**Assigned task:**
Each entry below should be output exactly, apart from its images.

Segment Start: Listed records

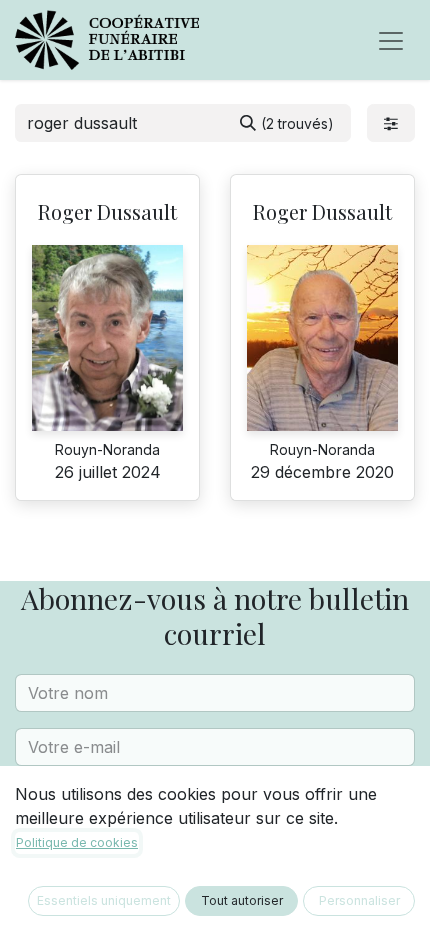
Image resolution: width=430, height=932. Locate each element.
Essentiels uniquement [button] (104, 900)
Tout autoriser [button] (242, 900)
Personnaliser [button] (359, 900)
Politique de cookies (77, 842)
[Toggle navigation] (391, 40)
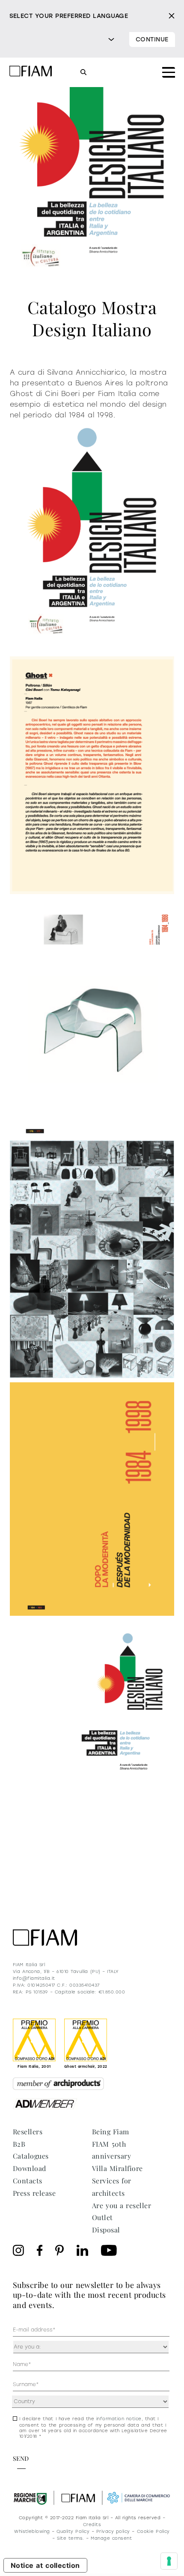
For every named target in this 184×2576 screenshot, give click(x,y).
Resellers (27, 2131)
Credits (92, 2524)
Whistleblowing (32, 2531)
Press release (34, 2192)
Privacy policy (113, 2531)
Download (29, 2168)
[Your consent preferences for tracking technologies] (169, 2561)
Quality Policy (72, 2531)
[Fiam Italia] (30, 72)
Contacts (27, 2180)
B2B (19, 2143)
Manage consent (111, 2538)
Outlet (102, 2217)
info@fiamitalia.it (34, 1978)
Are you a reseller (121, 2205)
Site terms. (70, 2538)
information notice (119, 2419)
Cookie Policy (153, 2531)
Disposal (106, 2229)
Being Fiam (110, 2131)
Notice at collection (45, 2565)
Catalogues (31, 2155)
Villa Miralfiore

Segment End: Listed records

**Reply to the exercise:**
Image resolution: width=430, height=932. Locate each element.
Essentiels uniquement [button] (104, 900)
Tout autoriser [button] (242, 900)
Personnaliser [button] (359, 900)
Politique de cookies (77, 842)
[Toggle navigation] (391, 40)
For every named target in this 184×2576 screenshot, give click(x,y).
Resellers (27, 2131)
Credits (92, 2524)
Whistleblowing (32, 2531)
Press release (34, 2192)
Privacy policy (113, 2531)
Download (29, 2168)
[Your consent preferences for tracking technologies] (169, 2561)
Quality Policy (72, 2531)
[Fiam Italia] (30, 72)
Contacts (27, 2180)
B2B (19, 2143)
Manage consent (111, 2538)
Outlet (102, 2217)
info@fiamitalia.it (34, 1978)
Are you a reseller (121, 2205)
Site terms. (70, 2538)
information notice (119, 2419)
Cookie Policy (153, 2531)
Disposal (106, 2229)
Being Fiam (110, 2131)
Notice at collection (45, 2565)
Catalogues (31, 2155)
Villa Miralfiore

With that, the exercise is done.